Question

split fastq by @SEQID

1

Entering edit mode

8.1 years ago

2nelly ▴ 310

Hi all,

I have a couple of fastq files containing reads starting with different name like: @HWI-ST865:463:C7C8KACXX:2:2316:21016:100943 1:N:0:TAAGGCGA @HWI-ST1178:227:C7C95ACXX:7:1101:1581:2125 1:N:0:TAAGGCGA

My question is: how can I split them in two parts? I tried to use some tools like fastx_toolkit but I cannot create a proper barcode file Is there any easy way to do that such as a grep command, cause i also tried with grep but i got an output containing only the first line of the reads and missed the other three

Thank you in advance!

sequencing next-gen • 2.8k views

ADD COMMENT • link updated 8.1 years ago by Ram 43k • written 8.1 years ago by 2nelly ▴ 310

0

Entering edit mode

So you want to split on the "HWI-STXXX" bit?
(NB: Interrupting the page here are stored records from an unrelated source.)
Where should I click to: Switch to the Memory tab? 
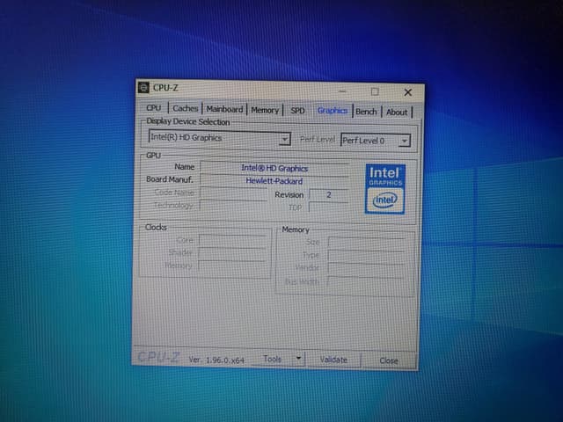[x=265, y=111]
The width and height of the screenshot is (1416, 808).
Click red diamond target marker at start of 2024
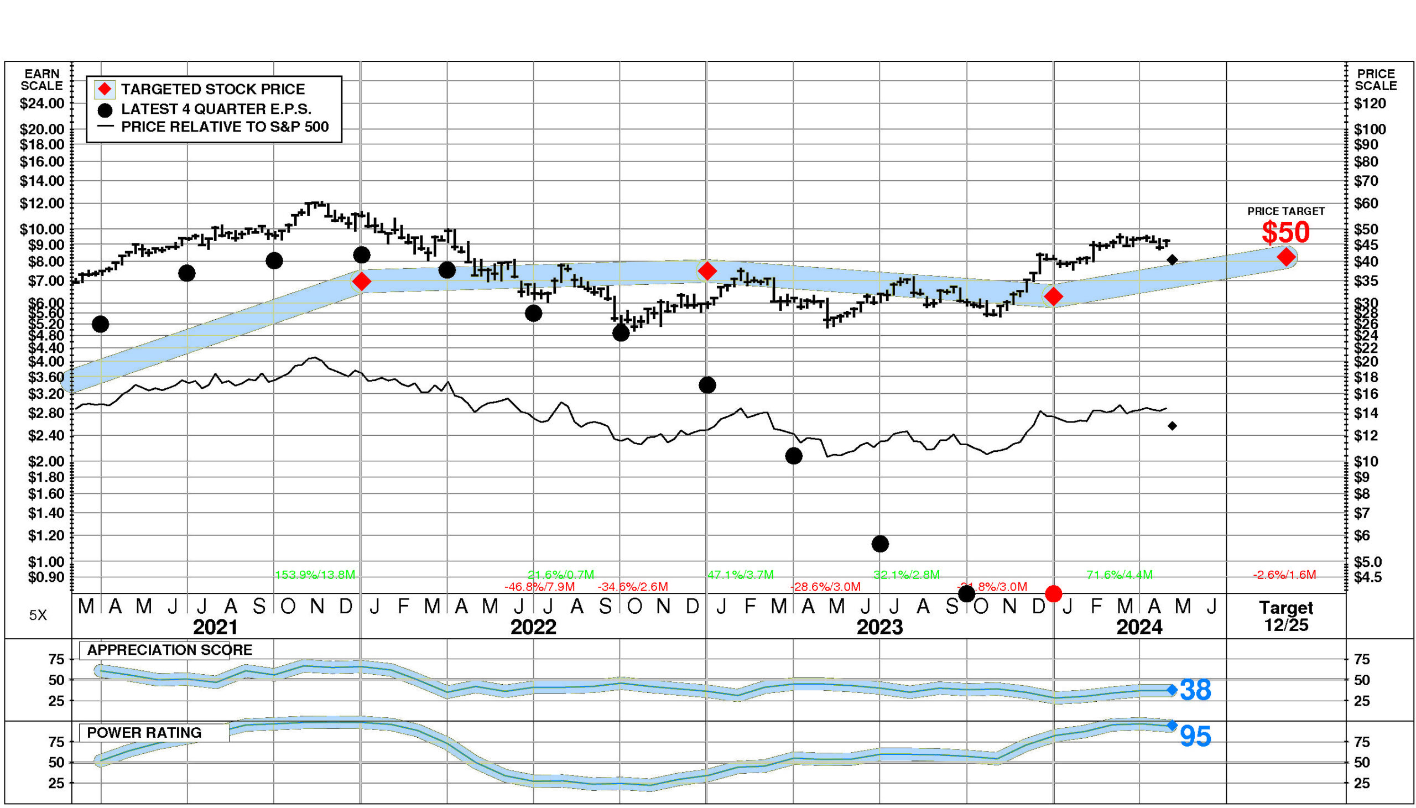[1053, 297]
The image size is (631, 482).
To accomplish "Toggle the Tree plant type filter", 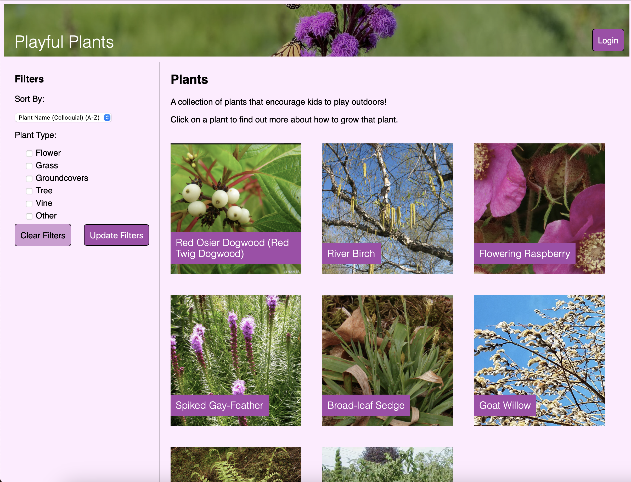I will coord(29,191).
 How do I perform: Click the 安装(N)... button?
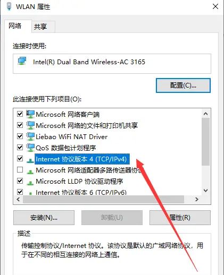44,218
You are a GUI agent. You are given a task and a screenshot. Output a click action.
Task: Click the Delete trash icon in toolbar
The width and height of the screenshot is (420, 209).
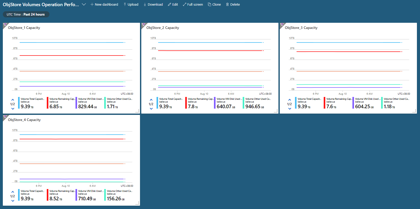227,4
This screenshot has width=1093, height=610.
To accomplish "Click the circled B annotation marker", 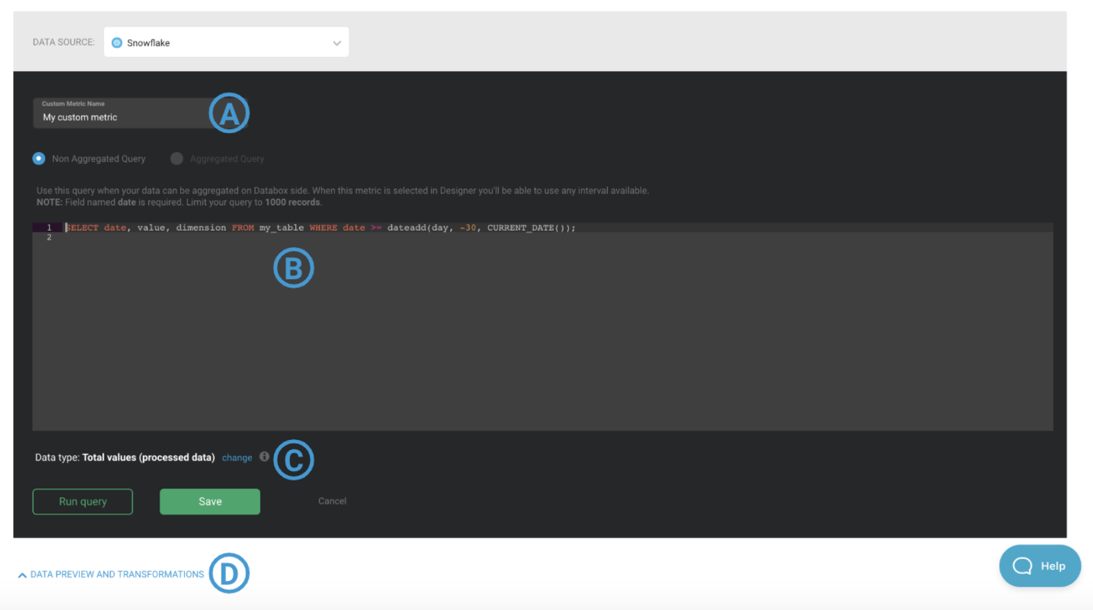I will point(293,268).
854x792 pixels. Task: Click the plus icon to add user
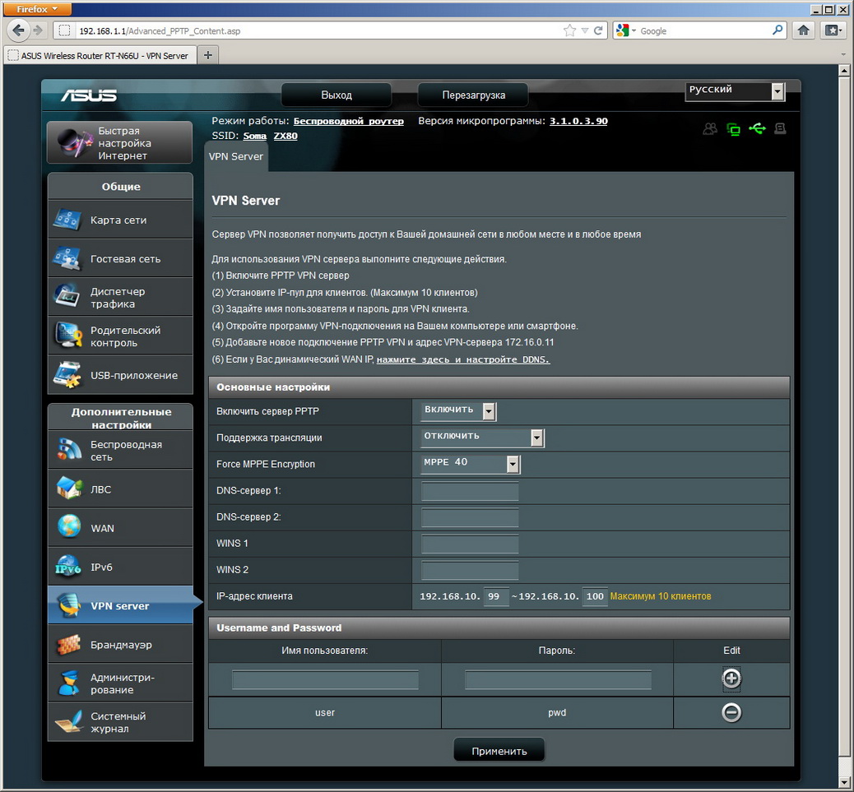click(731, 679)
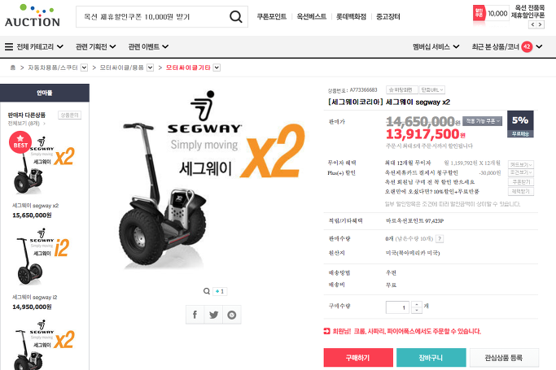Zoom product image with magnifier icon

tap(207, 291)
Or every unique ID should be a different output file?

ADD REPLY • link 8.1 years ago by John 13k

2

Entering edit mode

Probably a mixed data set. Of late some submitters have been merging data from multiple flowcells/machines into one file for SRA submission (beats me why they do it) and this could be a case of that sort.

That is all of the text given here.